==== Given data

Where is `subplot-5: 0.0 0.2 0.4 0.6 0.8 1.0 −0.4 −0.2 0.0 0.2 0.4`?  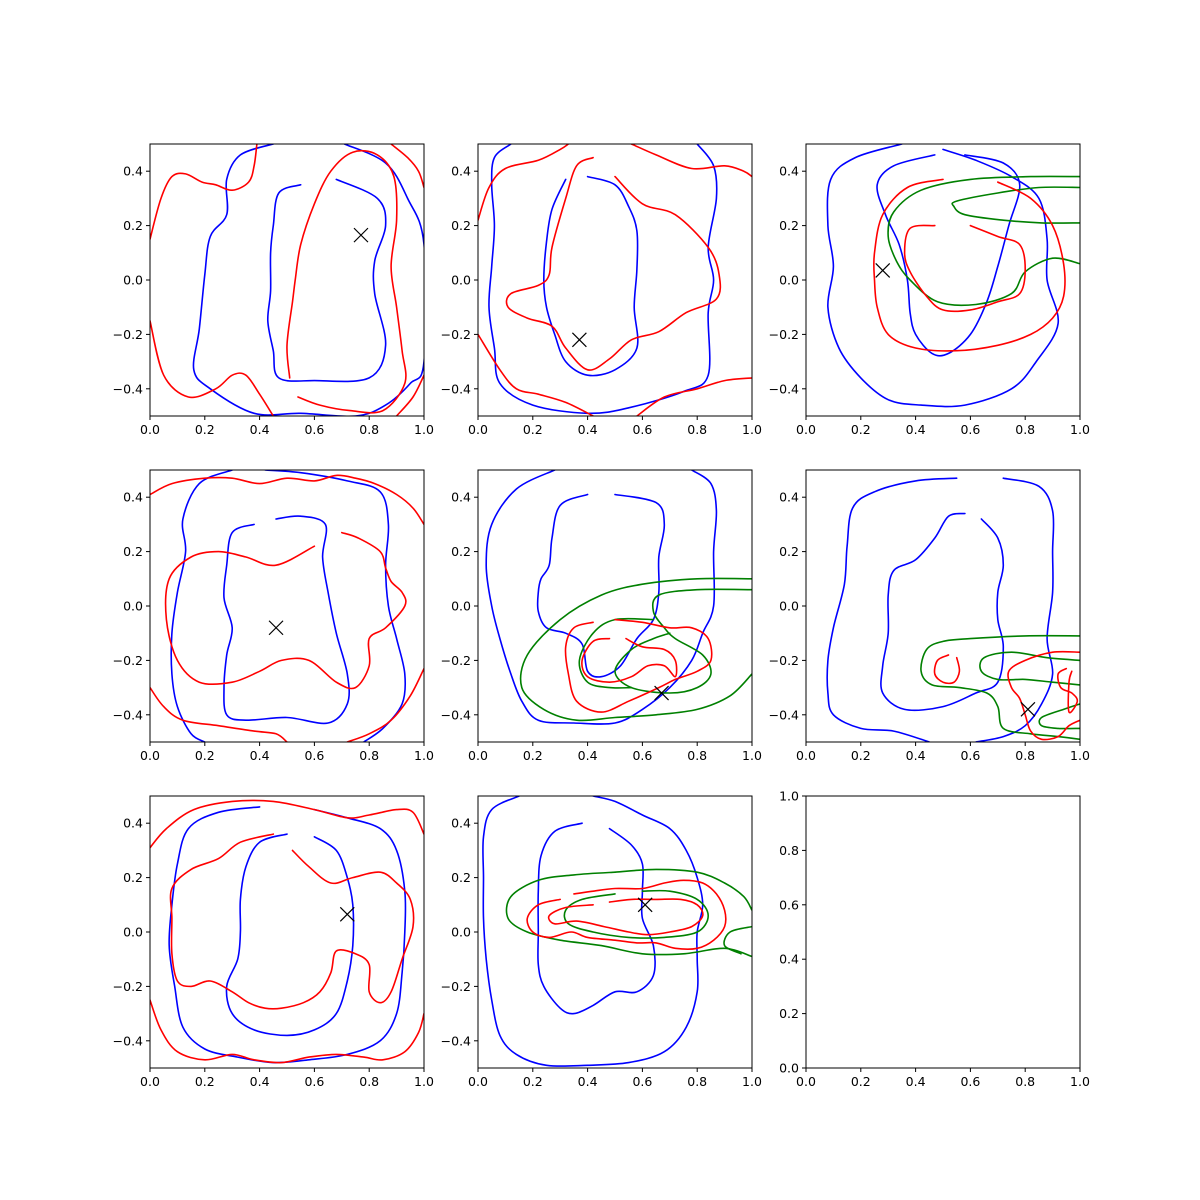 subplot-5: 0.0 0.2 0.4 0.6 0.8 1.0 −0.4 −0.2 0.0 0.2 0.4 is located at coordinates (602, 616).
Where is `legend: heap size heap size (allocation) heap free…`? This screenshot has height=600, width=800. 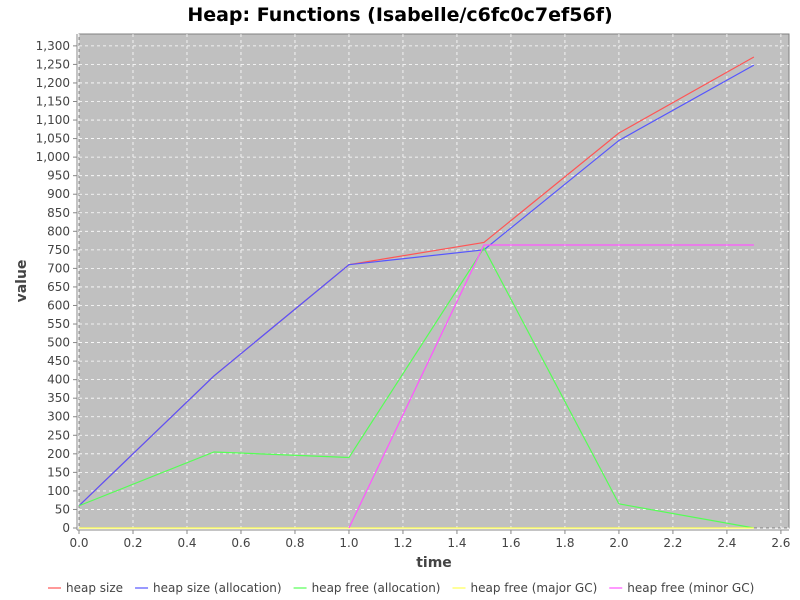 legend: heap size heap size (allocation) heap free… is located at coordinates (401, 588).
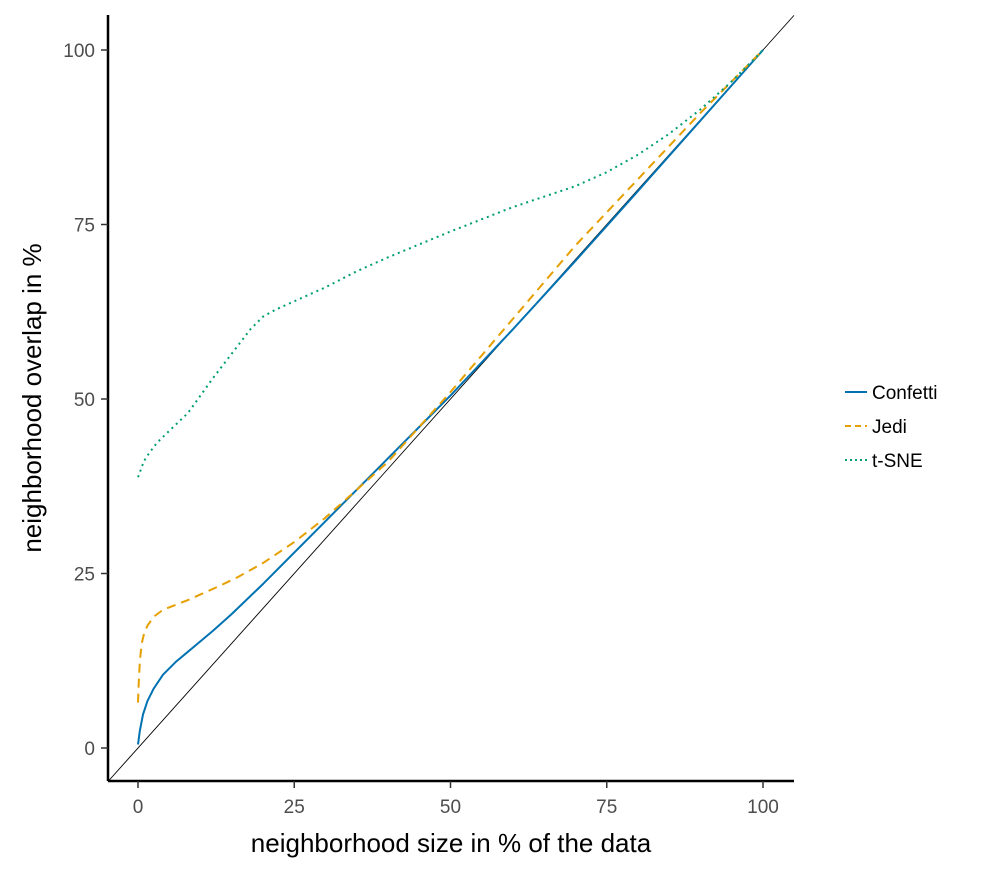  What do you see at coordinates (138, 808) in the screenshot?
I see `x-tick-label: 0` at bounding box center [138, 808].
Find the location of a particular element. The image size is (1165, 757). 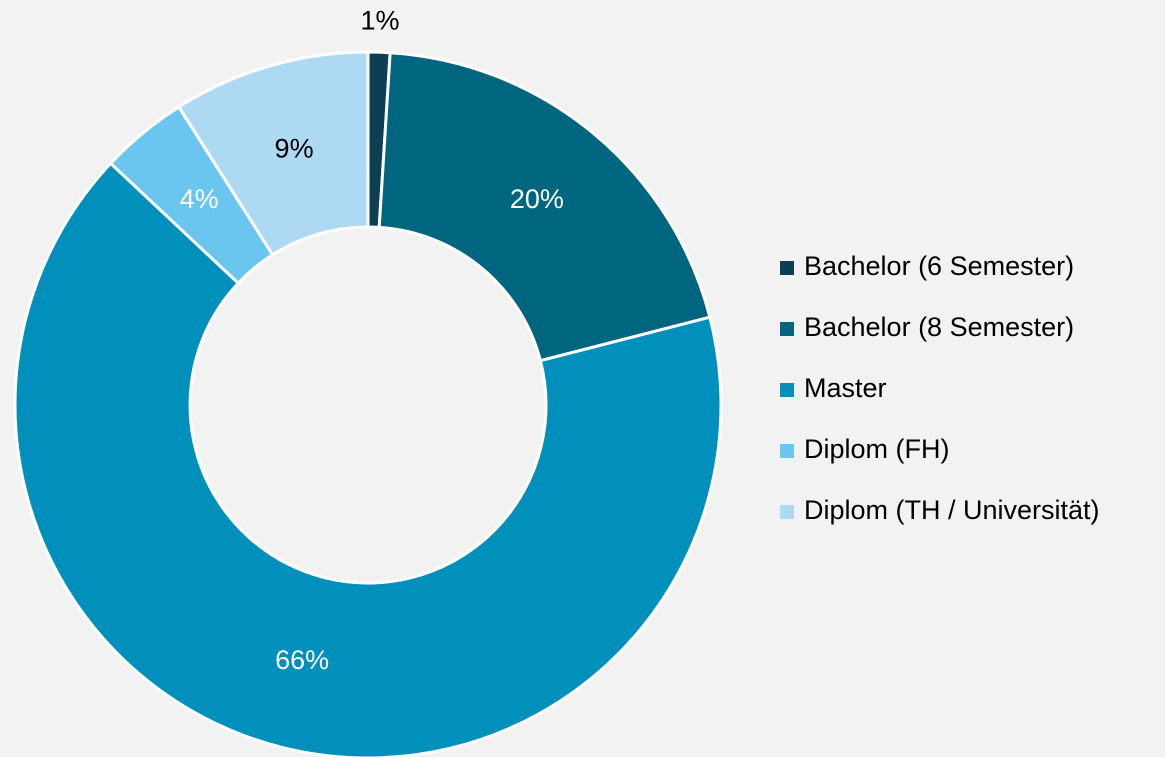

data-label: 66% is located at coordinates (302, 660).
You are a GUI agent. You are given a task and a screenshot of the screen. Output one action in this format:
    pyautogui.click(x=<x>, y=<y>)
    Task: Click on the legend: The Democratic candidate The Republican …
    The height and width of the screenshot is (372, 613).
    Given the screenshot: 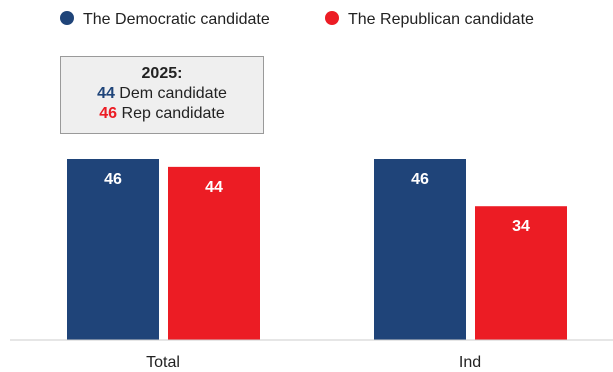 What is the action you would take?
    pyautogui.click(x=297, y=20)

========
==== Given data

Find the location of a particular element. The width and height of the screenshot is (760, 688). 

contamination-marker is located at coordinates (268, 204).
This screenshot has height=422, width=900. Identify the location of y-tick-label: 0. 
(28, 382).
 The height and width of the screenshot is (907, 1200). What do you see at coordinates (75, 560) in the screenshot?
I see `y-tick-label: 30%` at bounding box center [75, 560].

========

Problem to solve — Please pick out every line in the items above that contains the string "tick", and copy each of those lines.

Output for this task —
I see `x-tick-label: 0` at bounding box center [138, 808].
This screenshot has height=422, width=900. Identify the location of y-tick-label: 0. 
I see `y-tick-label: 30%` at bounding box center [75, 560].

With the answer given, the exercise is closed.